**ACTIVITY:** Every entry below is to be copied word for word, with its pictures removed.

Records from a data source

#####

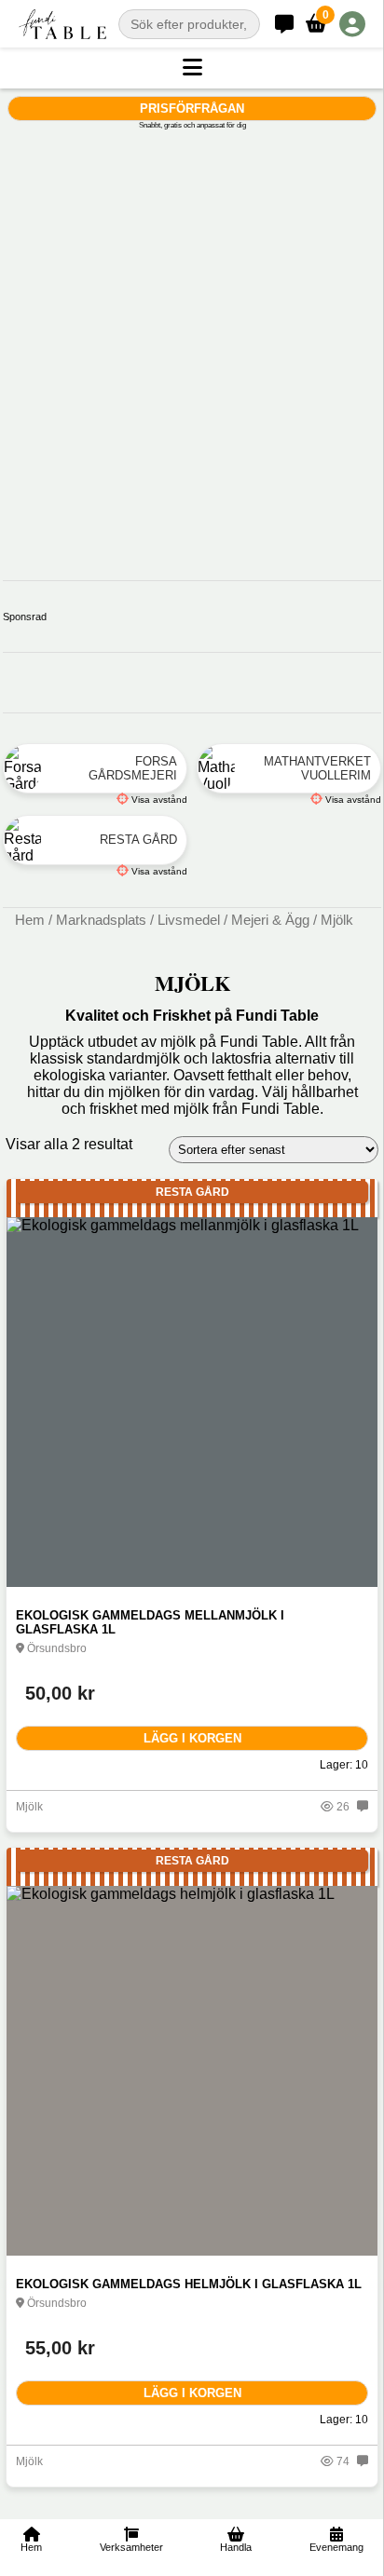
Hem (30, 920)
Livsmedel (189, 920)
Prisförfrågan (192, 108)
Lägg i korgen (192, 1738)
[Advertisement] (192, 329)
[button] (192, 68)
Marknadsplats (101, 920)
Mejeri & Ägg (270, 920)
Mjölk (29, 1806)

#####

**FINISHED EXERCISE:**
Hem (30, 920)
Livsmedel (189, 920)
Prisförfrågan (192, 108)
Lägg i korgen (192, 1738)
[Advertisement] (192, 329)
[button] (192, 68)
Marknadsplats (101, 920)
Mejeri & Ägg (270, 920)
Mjölk (29, 1806)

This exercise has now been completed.